Diskusi itu kemudian berlanjut pada garis linera dari sudut pandang agama. Bila kemudian motifnya adalah kritik spiritual maka alangkah baiknya bila ulama tersebut melakukan tabayyun sebagai jalan menemukan titik terang. Jika tanpa melalui proses tabayyun maka saya yakin ada usaha menyebarkan fitnah dan diskriminasi spiritual sekaligus sosial kepada sosok tertentu. Ulama seperti ini yang kemudian saya takutkan dimanapun akan menjual murah dalil Al-Qur’an untuk kepentingan politik. Al-Quran sebagai hudan bagi seluruh umat manusia kemudian diartikan sebagai ayat-ayat politik yang menakutkan.
Saya membayangkan bila kemudian agama menjadi alat kepentingan politik, dan suatu saat duduk di pemerintahan, tokoh oposisi yang bertentangan dengannya maka akan mudah di kafirkan, dan bila kafir kemudian halal darahnya. Ulama-ulama seperti ini menurut saya akan lebih menakutkan daripada ajaran agama itu sendiri, agamanya telah diperkosa untuk kepentingannya.
“Kelompok-kelompok ini tidak segan-segan untuk memobilisasi masa (dan bahkan Tuhan) dengan menggunakan sentiment-sentimen primordial agama dan etinisitas demi mencapai kepentingan politik ekonomi pragmatis” Sumanto Al Qurtuby, Dosen Antropologi Budaya dan Kepala General Studies Scientific Research, King Fahd University of Petroleum and Minerals, Arab Saudi.
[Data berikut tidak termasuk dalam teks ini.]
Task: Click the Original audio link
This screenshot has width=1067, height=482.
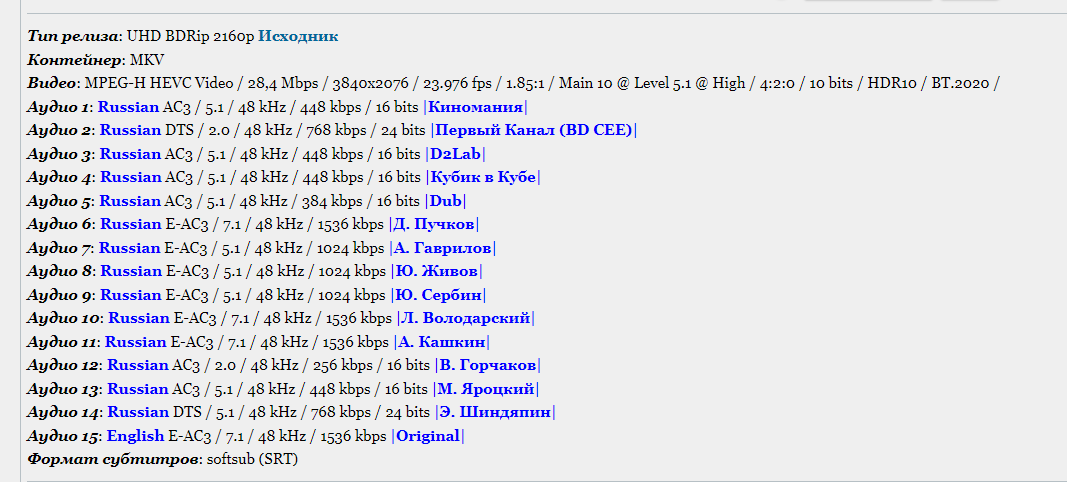Action: (x=428, y=436)

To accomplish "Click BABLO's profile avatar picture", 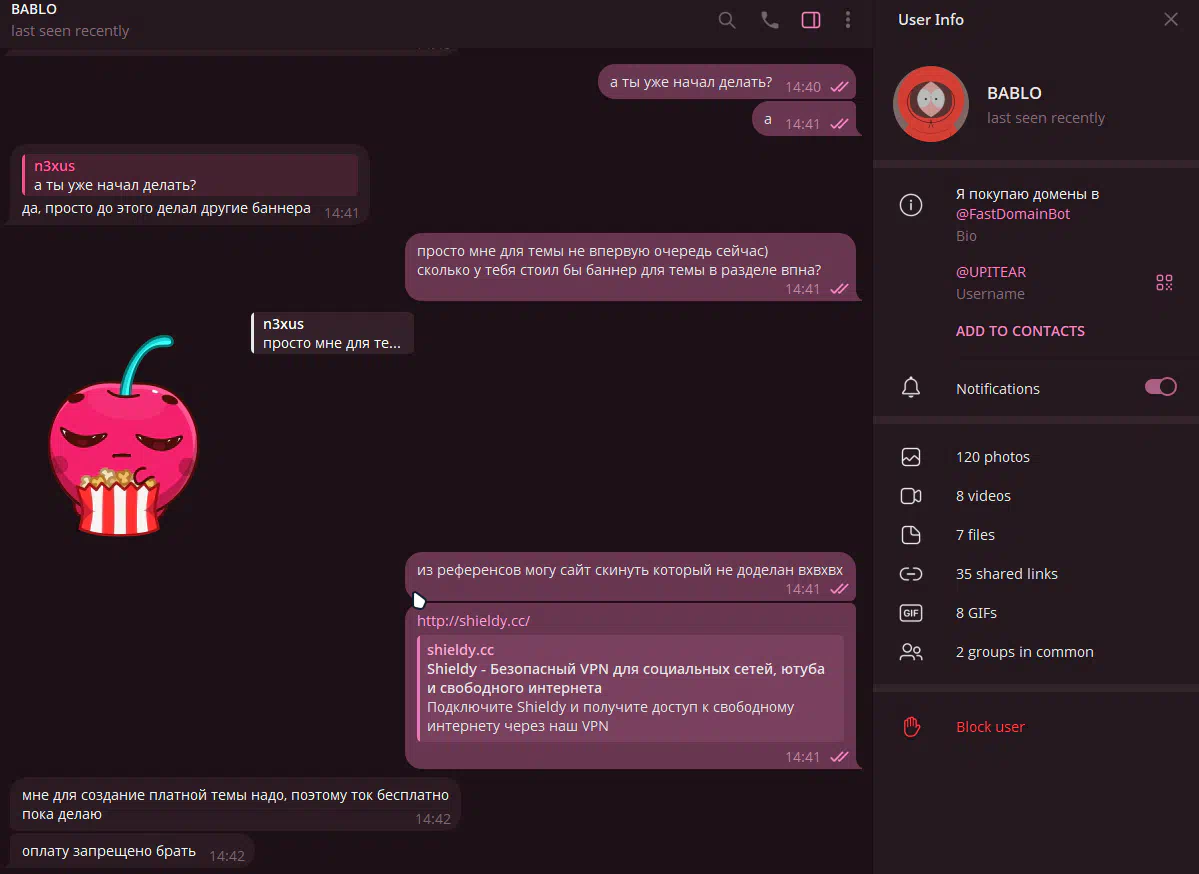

Ada suatu ketika dimana Rosulullah SAW hijrah ke Yatsrib yang kemudian diberi nama Madinah asal kata Tamaddun (beradab) saat itu ada dua suku penganut Islam yakni Aus dan Khazraz dan tiga suku beragama non muslim diantaranya suku Nadzir dan Quraidah. Meski berbeda-beda suku dan agama Rosulullah tidak melihat itu sebagai suatu yang berbeda melainkan satu umat. Ketika itu aturan berlaku bagi semua penganut agama tidak ada pembedaan, konsep ini kemudian menjadi konsep konstitusi modern.